Down below the realm of the anglerfish, the deadly gives way to the weirdly cute. The deepest of all the deep-sea octopuses, the dumbo octopus, lives around 10,000 to 13,000 feet (2000 to 3000 meters) and has been found as far down as 23,000 feet (7000 meters). This species of octopus has a different mouth structure than its relatives; it swallows its prey whole rather than biting or grinding it. Its body has an internal structure of cartilage that supports it at the crushing pressure of the depths; unlike shallow-water octopuses, it can’t squeeze through minuscule openings. A pair of earlike fins propel it through the water (hence the reference to the Disney elephant with the flying ears).
The dumbo octopus shares its range with a downright adorable fish, the snailfish. These are the deepest of all deep-sea fish that we’ve come across so far. They’ve been found all the way down to 26,000 feet (8000 meters).
They’re a soft, tadpole-like fish, with a smooth or bumpy skin, and a big head with a sucker on the underside, for attaching to the sea bottom or a suitable surface. They aren’t very big, a foot long (30 centimeters) at the most.
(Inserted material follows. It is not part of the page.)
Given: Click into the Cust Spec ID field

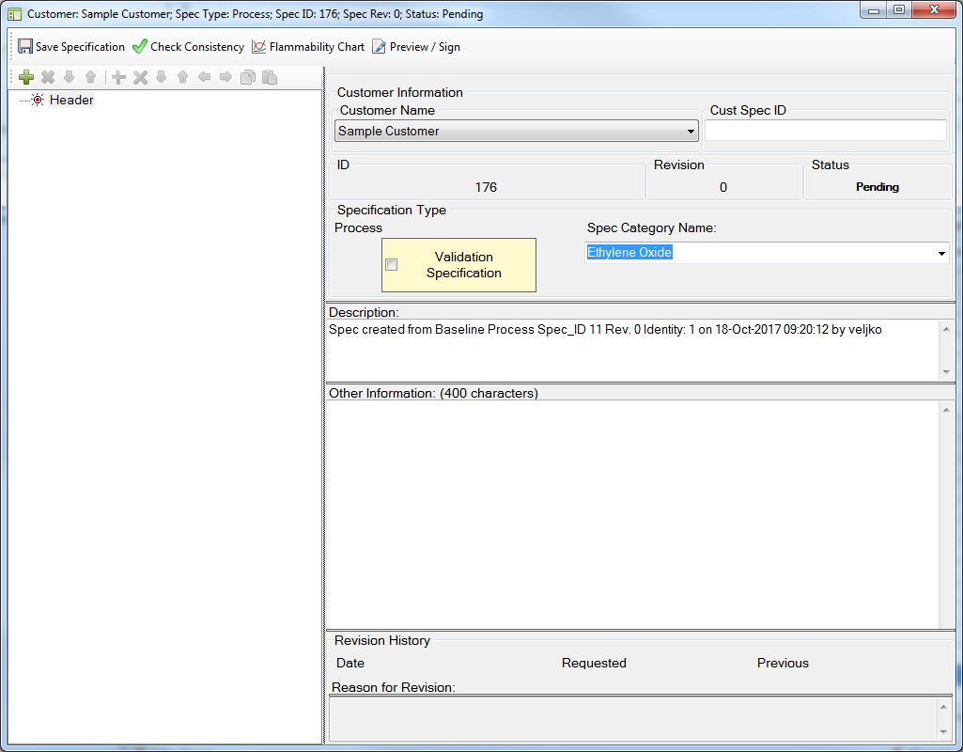Looking at the screenshot, I should [825, 131].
And there are a lot of them, over a hundred different species, with more being discovered as scientists explore the deepest of the deep sea.
From the human point of view, these creatures live in a hell of darkness, cold, and brutal pressure. But when we’re lucky enough to get video, they look perfectly cheerful, swimming along and living their lives in a world as alien to us as the storms of Jupiter. It’s home to them. They’re adapted to it. They belong there.
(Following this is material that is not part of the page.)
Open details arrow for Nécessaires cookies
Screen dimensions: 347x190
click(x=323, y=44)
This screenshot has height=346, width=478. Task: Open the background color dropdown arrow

Someday we may encounter life on other planets, and find even more amazing and wonderful variations. But until we get there, there are whole worlds to discover on our own planet, new forms of life, new species, new versions of those we’ve met before. Some of them live in environments that we would never have imagined, in conditions that we once considered inhospitable to life—the bottom of the ocean, the areas around hydrothermal vents. It’s illuminating, and humbling, to realize how little we really know of what’s down there, and how much there still is to learn.